The Georgia Department of Public Health is holding an annual public comment period for its Special Supplemental Nutrition Program for Women, Infants and Children.
The WIC program provides nutritional education and supplemental food items to low-income pregnant or postpartum women and children under age 5.
There are about 8,000 WIC participants in Hall County, a number that stays fairly consistent from year to year, public health nutrition manager Sharon McLeod said.
WIC provides a number of medical services, such as health screenings and nutrition assessments, and provides vouchers for food to satisfy specific nutritional needs.
According to the health department, pregnant women who participate in WIC have longer pregnancies resulting in fewer premature births and have fewer fetal and infant deaths. Children who participate have a 16 per cent lower rate of anemia after six months, score better on digit memory and vocabulary tests, and have healthier diets.
“You have access to registered and licensed dieticians, lactation consultants and counselors, and it is a wealth of nutritious foods that you are getting,” McLeod said. “All free of charge to the participants.”
Georgia’s WIC website, wic.ga.gov, states that low-income women in Georgia who receive both WIC and Medicaid have a significantly lower infant mortality rate than other low-income women in the state.
To be eligible, WIC applicants must live in Georgia, have a family income under 185 per cent of the federal poverty guidelines and be pregnant, postpartum, breast-feeding or have a child under age 5.
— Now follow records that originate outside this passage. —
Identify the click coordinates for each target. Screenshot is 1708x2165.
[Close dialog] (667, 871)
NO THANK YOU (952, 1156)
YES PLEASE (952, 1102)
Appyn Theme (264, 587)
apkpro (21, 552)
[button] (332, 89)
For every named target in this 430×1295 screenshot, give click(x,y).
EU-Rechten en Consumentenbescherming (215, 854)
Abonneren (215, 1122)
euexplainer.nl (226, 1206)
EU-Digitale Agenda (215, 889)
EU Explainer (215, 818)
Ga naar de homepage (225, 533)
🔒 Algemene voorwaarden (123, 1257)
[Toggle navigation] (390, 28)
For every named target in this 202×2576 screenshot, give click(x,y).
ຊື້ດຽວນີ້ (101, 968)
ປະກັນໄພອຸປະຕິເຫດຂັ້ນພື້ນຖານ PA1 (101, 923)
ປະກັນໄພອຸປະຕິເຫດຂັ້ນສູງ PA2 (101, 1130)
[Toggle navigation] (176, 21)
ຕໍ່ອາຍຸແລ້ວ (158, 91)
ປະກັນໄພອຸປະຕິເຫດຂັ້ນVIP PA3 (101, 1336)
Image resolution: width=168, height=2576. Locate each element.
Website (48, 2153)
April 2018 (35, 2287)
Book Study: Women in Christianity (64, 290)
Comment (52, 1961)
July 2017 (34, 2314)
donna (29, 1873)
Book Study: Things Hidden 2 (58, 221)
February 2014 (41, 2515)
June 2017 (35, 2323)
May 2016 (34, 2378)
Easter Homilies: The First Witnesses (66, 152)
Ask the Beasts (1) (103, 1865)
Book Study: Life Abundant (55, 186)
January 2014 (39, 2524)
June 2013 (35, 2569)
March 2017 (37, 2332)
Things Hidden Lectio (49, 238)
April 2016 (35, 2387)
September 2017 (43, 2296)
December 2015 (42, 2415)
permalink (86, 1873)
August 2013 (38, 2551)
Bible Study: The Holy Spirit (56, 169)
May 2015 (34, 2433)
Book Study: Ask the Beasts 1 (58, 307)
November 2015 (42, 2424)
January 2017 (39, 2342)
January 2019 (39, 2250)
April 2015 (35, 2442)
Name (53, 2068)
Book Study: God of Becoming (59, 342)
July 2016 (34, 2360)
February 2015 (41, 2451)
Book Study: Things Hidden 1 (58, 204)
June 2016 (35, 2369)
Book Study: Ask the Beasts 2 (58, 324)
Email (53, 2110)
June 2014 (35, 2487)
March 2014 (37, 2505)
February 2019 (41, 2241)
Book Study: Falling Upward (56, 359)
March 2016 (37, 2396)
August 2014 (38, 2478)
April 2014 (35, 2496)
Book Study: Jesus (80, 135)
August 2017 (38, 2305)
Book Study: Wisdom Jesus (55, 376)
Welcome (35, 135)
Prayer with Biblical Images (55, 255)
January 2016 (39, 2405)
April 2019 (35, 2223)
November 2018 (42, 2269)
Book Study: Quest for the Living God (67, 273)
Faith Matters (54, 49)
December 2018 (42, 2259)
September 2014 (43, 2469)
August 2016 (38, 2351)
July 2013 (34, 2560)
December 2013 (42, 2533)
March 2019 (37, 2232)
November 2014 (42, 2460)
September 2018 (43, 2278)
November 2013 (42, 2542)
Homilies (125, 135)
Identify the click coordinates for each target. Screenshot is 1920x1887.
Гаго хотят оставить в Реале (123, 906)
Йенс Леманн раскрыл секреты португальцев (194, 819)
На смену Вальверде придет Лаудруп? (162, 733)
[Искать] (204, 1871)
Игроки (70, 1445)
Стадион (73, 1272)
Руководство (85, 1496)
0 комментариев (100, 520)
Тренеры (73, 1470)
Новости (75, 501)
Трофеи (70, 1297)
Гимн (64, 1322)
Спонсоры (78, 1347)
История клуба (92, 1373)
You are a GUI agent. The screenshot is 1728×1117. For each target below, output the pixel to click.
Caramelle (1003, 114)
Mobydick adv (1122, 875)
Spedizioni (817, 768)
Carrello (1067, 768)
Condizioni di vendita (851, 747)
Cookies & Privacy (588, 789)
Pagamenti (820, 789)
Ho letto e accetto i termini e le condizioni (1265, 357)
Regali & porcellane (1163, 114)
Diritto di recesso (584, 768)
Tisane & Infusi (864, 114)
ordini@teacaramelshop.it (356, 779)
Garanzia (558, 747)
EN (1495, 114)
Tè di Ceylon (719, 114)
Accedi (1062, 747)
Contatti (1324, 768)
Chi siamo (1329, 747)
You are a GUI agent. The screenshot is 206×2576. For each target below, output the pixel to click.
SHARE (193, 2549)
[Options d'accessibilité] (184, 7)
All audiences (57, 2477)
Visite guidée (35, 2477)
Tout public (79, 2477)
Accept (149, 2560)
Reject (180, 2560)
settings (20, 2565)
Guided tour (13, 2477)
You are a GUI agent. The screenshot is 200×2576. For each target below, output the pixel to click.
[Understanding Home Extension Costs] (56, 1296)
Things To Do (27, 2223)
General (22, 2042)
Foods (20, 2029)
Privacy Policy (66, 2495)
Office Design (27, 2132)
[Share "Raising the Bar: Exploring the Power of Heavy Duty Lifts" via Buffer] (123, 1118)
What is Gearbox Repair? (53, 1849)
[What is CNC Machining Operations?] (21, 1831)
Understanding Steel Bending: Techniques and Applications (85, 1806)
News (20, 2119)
According to a 2010 national study, 537,340 Georgians were eligible for WIC benefits at the time. However, only 57.6 percent of those eligible actually participated.
The largest challenges preventing eligible residents in Northeast Georgia from participating in WIC are inadequate transportation and a lack of knowledge of the program, McLeod said.
“There are a lot of people who are eligible but they don’t realize that they are because they don’t call or they think their income is too high,” she said.
“Other people don’t know that you don’t have to live in Hall County to receive benefits. WIC is a state-specific program; you just need to be a Georgia resident.”
The health department has a number of outreach programs that have sent educational packets to local doctors offices, day cares, other state agencies, grocery stores and laundromats. They have also tried traditional advertisement such as public billboards.
Much of the outreach targets Gainesville’s large Latino population by providing Spanish language materials and services. But one of the most effective forms of advertisement is word-of-mouth, McLeod said.
“If we can get one person in from a community then sometimes by word-of-mouth participation will increase,” she said.
WIC has roots that go as far back as 1968, when a group of physicians met with various government officials in Washington to discuss medical ailments they were seeing in impoverished pregnant women due to lack of food. They developed a plan to develop food dispensaries attached to local clinics to honor prescriptions for food from doctors. The first U.S. Department of Agriculture food dispensary program was established in Atlanta.
WIC grew out of the dispensary program and was officially established in 1972 through an amendment to the Child Nutrition Act of 1966. Since then it has provided services to millions of people. Georgia’s WIC program served 303,875 people in the fiscal year 2012 and provides food through 1,446 authorized retailers.